■ TASK INSTRUCTIONS:
Recast the lines as a numbered list, skipping blank lines, starting with the line that contains "Given: Leave the Teams meeting" and going on through the line that contains "Looking at the". Leave the pictures out of the answer.

■ MATERIAL:
'''

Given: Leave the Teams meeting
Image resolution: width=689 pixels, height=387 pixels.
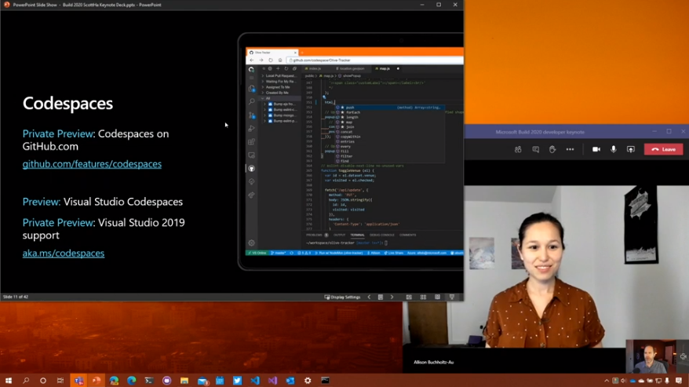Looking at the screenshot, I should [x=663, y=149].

'''
'''

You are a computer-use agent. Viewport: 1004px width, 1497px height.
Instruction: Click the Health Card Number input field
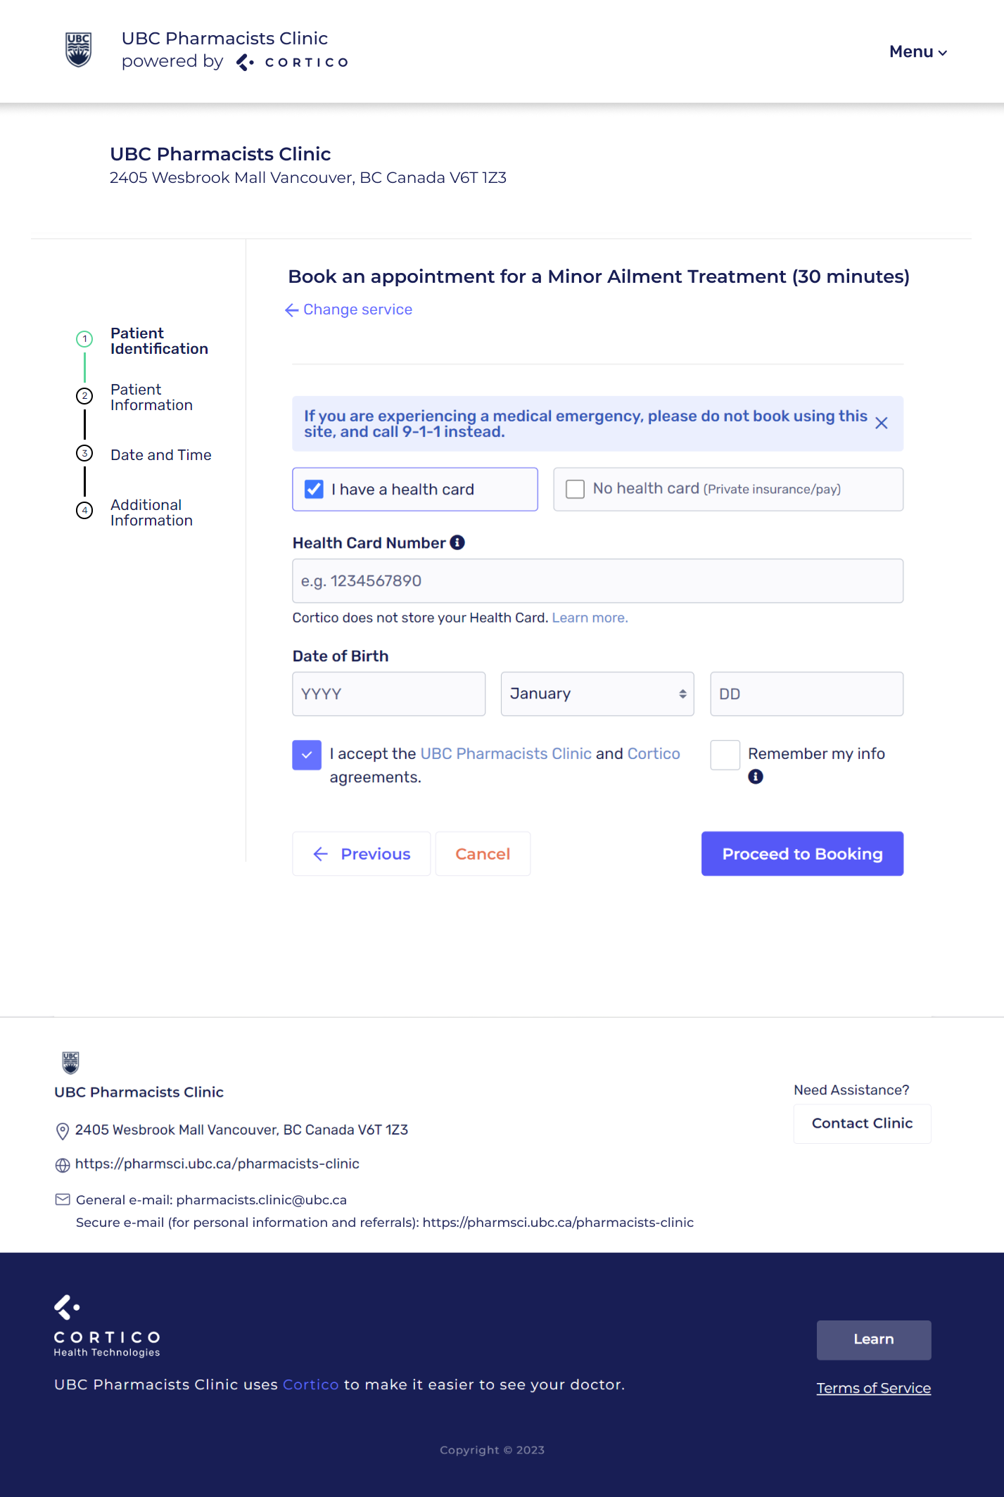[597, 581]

'''

■ THE SOLUTION:
1. Given: Leave the Teams meeting
2. Image resolution: width=689 pixels, height=387 pixels.
3. Looking at the screenshot, I should [x=663, y=149].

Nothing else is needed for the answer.